==== MATERIAL TO PROCESS ====

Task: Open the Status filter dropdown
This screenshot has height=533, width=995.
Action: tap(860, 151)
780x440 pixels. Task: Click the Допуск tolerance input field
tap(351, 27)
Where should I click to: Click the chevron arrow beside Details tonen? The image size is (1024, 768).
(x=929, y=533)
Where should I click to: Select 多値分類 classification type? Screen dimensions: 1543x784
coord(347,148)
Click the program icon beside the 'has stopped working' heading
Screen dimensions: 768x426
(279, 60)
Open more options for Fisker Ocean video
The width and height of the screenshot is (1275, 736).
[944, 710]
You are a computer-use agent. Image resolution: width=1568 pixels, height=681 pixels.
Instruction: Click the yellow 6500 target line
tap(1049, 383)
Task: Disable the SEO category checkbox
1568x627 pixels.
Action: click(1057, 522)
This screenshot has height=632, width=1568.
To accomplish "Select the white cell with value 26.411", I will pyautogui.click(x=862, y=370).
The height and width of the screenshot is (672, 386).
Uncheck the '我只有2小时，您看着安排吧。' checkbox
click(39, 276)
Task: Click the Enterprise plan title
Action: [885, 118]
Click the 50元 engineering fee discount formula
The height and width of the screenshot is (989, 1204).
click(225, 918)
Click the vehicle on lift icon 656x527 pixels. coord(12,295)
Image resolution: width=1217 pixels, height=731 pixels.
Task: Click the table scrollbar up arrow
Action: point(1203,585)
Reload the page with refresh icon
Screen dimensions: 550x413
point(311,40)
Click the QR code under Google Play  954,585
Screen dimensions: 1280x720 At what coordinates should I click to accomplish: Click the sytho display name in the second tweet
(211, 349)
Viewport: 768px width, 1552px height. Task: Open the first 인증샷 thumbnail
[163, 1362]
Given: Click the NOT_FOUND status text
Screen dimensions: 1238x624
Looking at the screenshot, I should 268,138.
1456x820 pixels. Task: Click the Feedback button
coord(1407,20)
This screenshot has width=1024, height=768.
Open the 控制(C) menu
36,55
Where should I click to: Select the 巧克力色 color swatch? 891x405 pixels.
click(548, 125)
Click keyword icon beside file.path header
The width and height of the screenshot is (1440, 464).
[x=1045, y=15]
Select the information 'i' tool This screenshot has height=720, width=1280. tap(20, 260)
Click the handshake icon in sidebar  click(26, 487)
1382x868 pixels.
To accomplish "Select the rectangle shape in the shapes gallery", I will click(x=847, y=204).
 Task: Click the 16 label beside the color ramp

====

* _WHAT IS REQUIRED_
Write out only what runs from the line holding "Viewport: 768px width, 1552px" through the last line of the records, exactly as shown.

* _RESPONSE BELOW_
Viewport: 768px width, 1552px height. Task: Open the first 인증샷 thumbnail
[163, 1362]
Given: Click the NOT_FOUND status text
Screen dimensions: 1238x624
Looking at the screenshot, I should 268,138.
1456x820 pixels. Task: Click the Feedback button
coord(1407,20)
This screenshot has width=1024, height=768.
Open the 控制(C) menu
36,55
Where should I click to: Select the 巧克力色 color swatch? 891x405 pixels.
click(548, 125)
Click keyword icon beside file.path header
The width and height of the screenshot is (1440, 464).
[x=1045, y=15]
Select the information 'i' tool This screenshot has height=720, width=1280. tap(20, 260)
Click the handshake icon in sidebar  click(26, 487)
1382x868 pixels.
To accomplish "Select the rectangle shape in the shapes gallery", I will click(x=847, y=204).
 Task: Click the 16 label beside the color ramp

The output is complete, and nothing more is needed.